• [INSTRUCTIONS TO FOLLOW]:
Retype the line in which "Where should I" appears, then every line after it until the records end. Leave out the pictures.

━━━━━━━━━━━━━━━━━━━━━━━━━━━━━━

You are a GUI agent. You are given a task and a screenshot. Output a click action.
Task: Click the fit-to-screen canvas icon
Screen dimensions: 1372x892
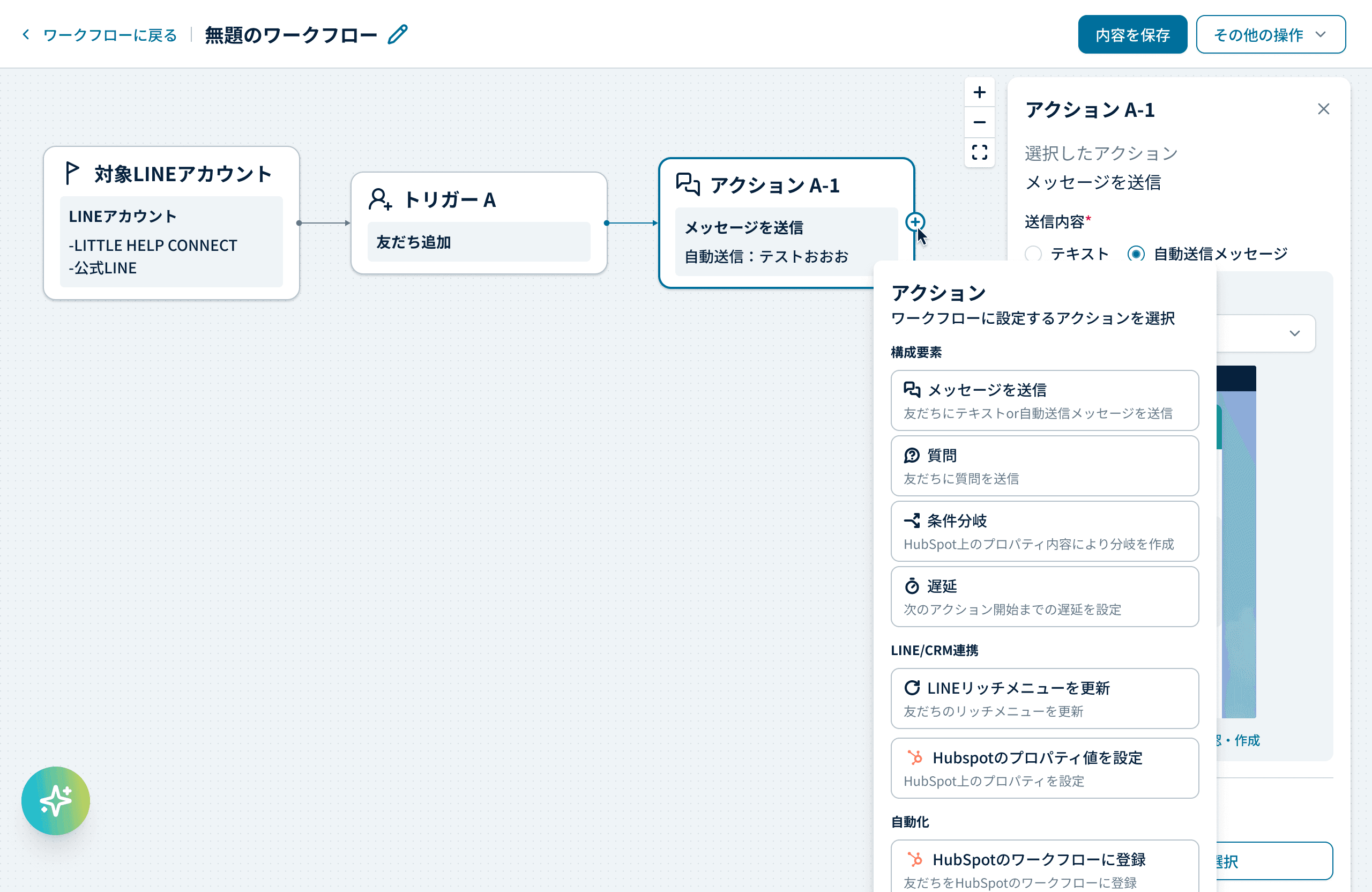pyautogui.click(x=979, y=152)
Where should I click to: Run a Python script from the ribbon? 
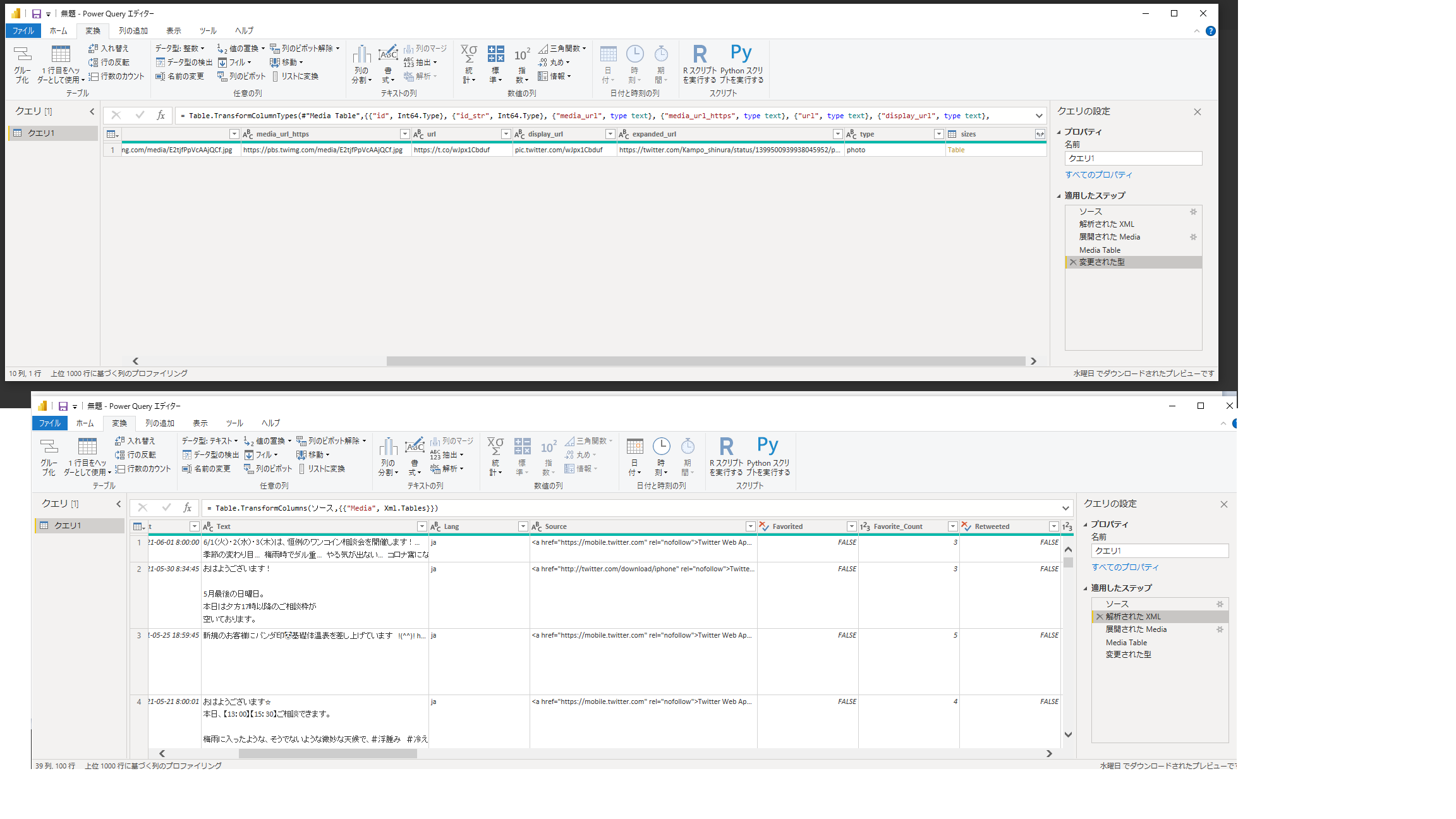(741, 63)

━━━━━━━━━━━━━━━━━━━━━━━━━━━━━━

• [FINISHED TASK]:
Where should I click to: Run a Python script from the ribbon? 
(741, 63)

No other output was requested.